**The problem**:
The number of lines below containing the word "column" is all that should be returned.

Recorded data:

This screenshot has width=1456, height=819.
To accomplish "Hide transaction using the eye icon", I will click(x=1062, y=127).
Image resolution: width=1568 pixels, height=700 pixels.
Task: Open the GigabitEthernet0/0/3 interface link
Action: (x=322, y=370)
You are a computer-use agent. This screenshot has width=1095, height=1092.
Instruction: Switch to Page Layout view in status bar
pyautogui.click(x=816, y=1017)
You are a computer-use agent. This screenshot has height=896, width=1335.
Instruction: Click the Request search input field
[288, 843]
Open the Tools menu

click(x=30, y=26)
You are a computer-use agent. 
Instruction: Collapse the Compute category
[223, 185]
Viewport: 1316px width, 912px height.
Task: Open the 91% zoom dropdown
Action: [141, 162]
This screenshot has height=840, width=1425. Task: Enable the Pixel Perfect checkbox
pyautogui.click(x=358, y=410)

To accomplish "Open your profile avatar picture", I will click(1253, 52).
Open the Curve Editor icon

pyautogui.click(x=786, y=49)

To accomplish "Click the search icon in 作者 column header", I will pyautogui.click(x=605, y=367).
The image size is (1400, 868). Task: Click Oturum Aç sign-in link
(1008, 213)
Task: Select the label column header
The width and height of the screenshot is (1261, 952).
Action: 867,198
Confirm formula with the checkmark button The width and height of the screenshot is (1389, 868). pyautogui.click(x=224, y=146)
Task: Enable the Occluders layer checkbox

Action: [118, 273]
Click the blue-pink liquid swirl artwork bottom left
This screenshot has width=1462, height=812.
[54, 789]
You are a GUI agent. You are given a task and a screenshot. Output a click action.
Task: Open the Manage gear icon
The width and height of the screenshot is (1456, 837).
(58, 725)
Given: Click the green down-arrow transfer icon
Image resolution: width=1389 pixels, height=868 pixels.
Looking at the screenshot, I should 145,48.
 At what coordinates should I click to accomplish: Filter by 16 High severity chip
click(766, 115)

**Task solution**:
2